Hoje, dia de S. João Crisóstomo Arcebispo de Constantinopla (calendário hagiológico ortodoxo) é também dia de os enfermeiros, classe oprimida do povo cuja escolha profissional lhes foi imposta pela pressão austeritária – ao contrário de alfaiates, padeiros, mecânicos, e explicadores de Física, que são todos uns capitalistas ultra-liberais, pugnarem pela libertação por via de uma greve. Que estejamos a meio do maior surto de Legionella do Mundo, com gente morta e em cuidados intensivos, é menos de zero na escala da animalidade umbilical por onde se regem certas manadas. 

 

Soubemos ainda, de acordo com notícia veiculada pelo “i” de ontem, que (cito) “o Fisco abre a caça ao IMI pondo no terreno fiscais em busca de prédios devolutos”. Parece ser assim oficial que o acto venatório, para o Fisco, não só transvasa os clássicos e obsoletos Reinos da Natureza – animal, vegetal, e mineral – como dispensa e ignora a consulta do edital cinegético afixado pela AFN em todas as Juntas de Freguesia, essas singularidades de onde nem a luz escapa e nada se sabe acerca do que fazem.

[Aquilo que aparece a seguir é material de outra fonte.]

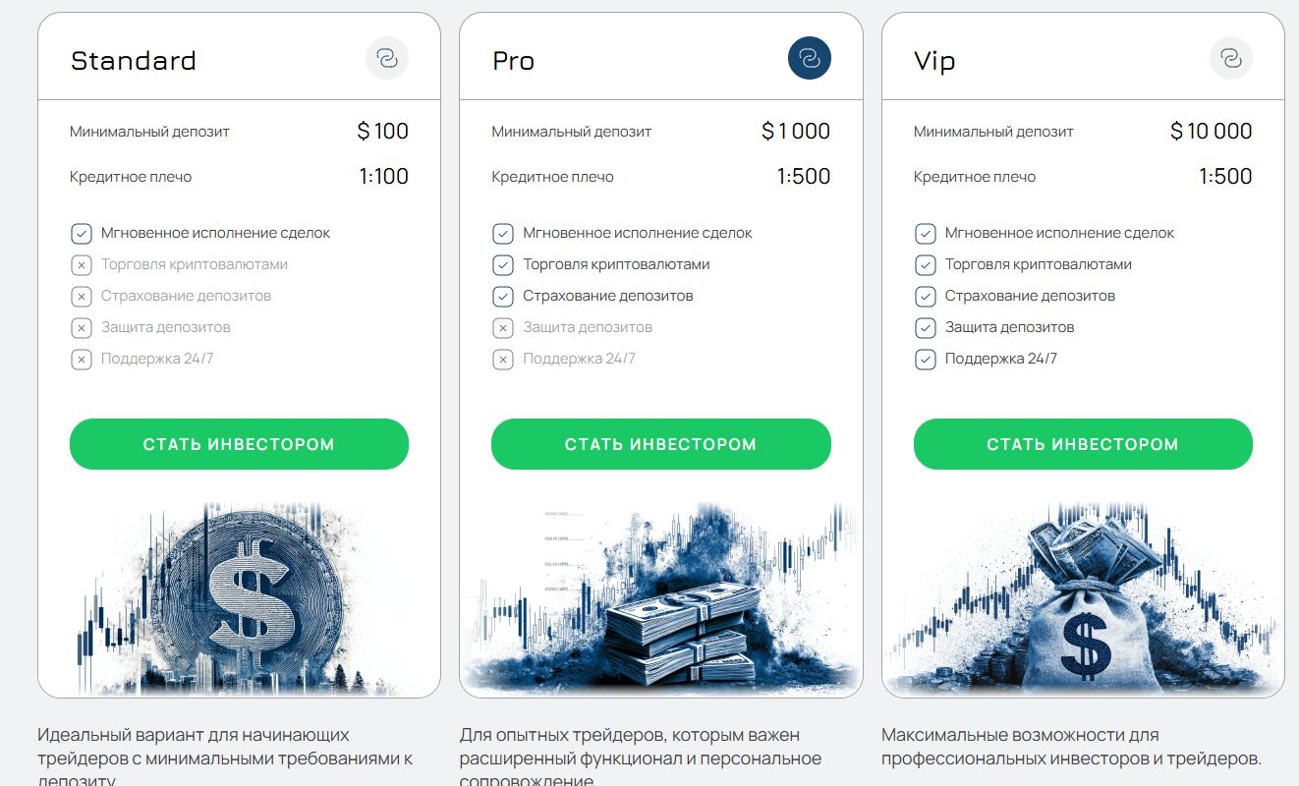
Task: Click the chain icon on Vip card
Action: click(1231, 59)
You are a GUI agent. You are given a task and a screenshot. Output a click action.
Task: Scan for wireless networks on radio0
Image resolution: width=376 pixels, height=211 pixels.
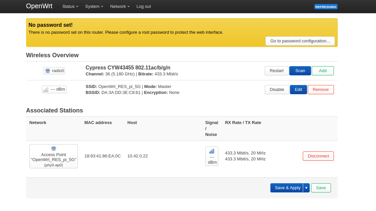300,71
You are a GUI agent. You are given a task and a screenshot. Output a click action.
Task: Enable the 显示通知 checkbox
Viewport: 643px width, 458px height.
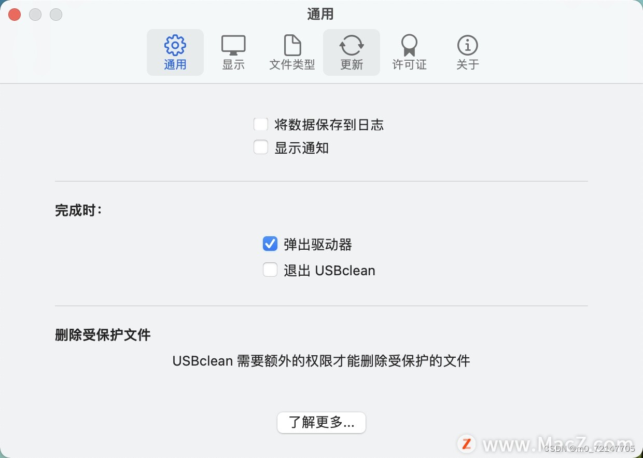click(x=261, y=147)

Uns são sobrinhos, outros só os fazem se quiserem. 

 

De resto parece haver pouco a assinalar no burgo, contrariamente aos Antípodas, onde um grupo de juízes Timorenses (haverá um gentílico para Loro Sae? Loroçaenses?) está barricado numa casa, segundo avança o Expresso, por terem feito a coisa certa. Portugal não precisa de diáspora, a sua marca vive bem presente em todo o Globo.